• _EXTRACT_
┌────────

S3DistCp utility differences with earlier AMI versions of Amazon EMR
S3DistCp versions supported in Amazon EMR
The following S3DistCp versions are supported in Amazon EMR AMI releases. S3DistCp
versions after 1.0.7 are found on directly on the clusters. Use the JAR in
/home/hadoop/lib
for the latest features.
Version | Description | Release date |
---|---|---|
1.0.8 | Adds the --appendToLastFile ,
--requirePreviousManifest , and
--storageClass options. |
3 January 2014 |
1.0.7 | Adds the --s3ServerSideEncryption option. |
2 May 2013 |
1.0.6 | Adds the --s3Endpoint option. |
6 August 2012 |
1.0.5 | Improves the ability to specify which version of S3DistCp to run. | 27 June 2012 |
1.0.4 | Improves the --deleteOnSuccess option. |
19 June 2012 |
1.0.3 | Adds support for the --numberFiles and
--startingIndex options. |
12 June 2012 |
1.0.2 | Improves file naming when using groups. | 6 June 2012 |
1.0.1 | Initial release of S3DistCp. | 19 January 2012 |
Add an S3DistCp copy step to a cluster
To add an S3DistCp copy step to a running cluster, type the following command,
replace j-3GYXXXXXX9IOK
with your cluster ID, and replace
amzn-s3-demo-bucket
with your Amazon S3 bucket name.
Note
Linux line continuation characters (\) are included for readability. They can be removed or used in Linux commands. For Windows, remove them or replace with a caret (^).
aws emr add-steps --cluster-id
j-3GYXXXXXX9IOK
\ --steps Type=CUSTOM_JAR
,Name="S3DistCp step"

└────────

• _EXERCISE TASK 1_
Answer these questions using the S3DistCp documentation above:
(a) Which S3DistCp version added the --s3Endpoint option?
(b) In which directory is the JAR to use for the latest features?
(c) On Windows, what character can replace the Linux line continuation character?

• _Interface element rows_
┌────────

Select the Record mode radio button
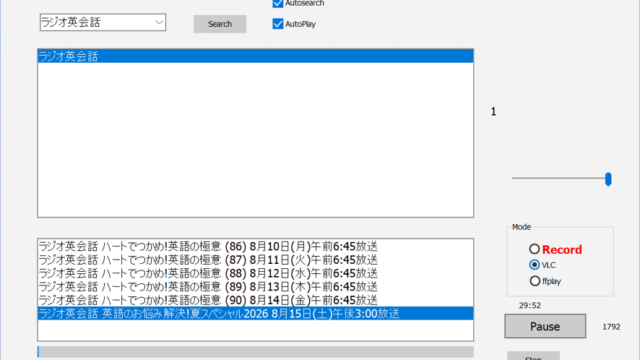534,249

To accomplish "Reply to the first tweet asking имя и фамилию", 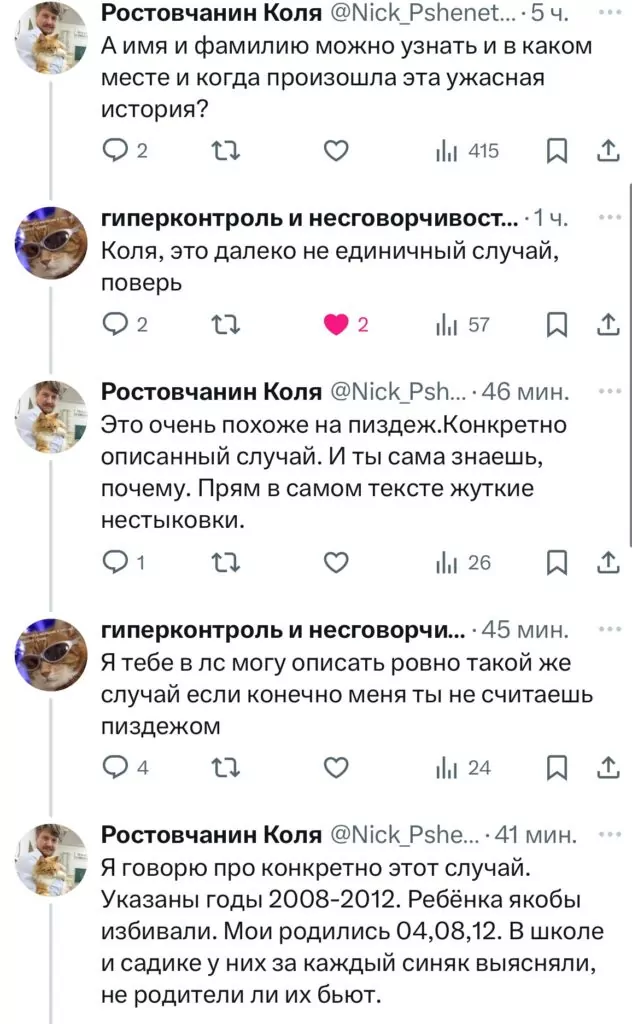I will 117,151.
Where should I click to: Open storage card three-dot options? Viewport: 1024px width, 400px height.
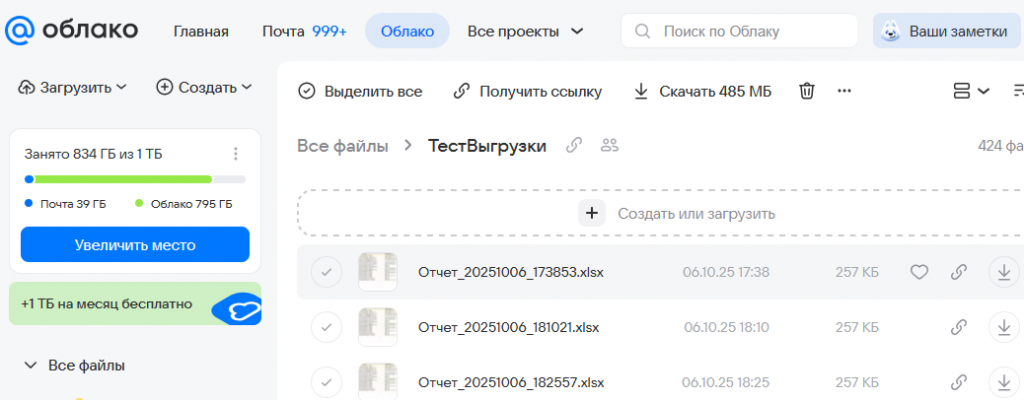(x=236, y=154)
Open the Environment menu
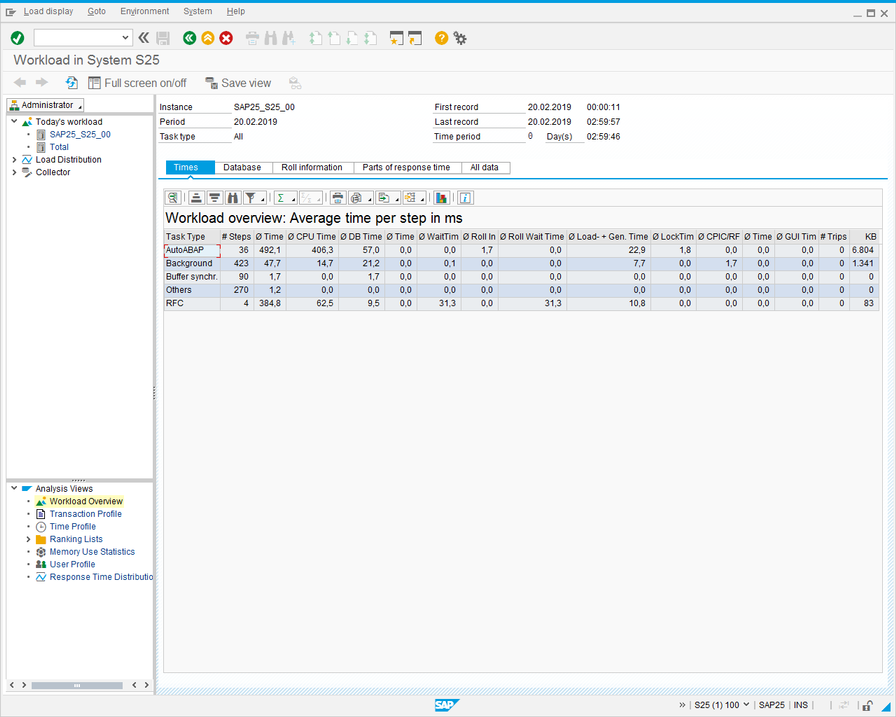 [144, 11]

└────────

• _EXERCISE TASK 2_
Pick out every line of the rows that contains the word "Open", with matching case.

• _FINAL RESULT 1_
(a) 1.0.6
(b) /home/hadoop/lib
(c) A caret (^)

• _FINAL RESULT 2_
Where should I click to: Open storage card three-dot options? Viewport: 1024px width, 400px height.
Open the Environment menu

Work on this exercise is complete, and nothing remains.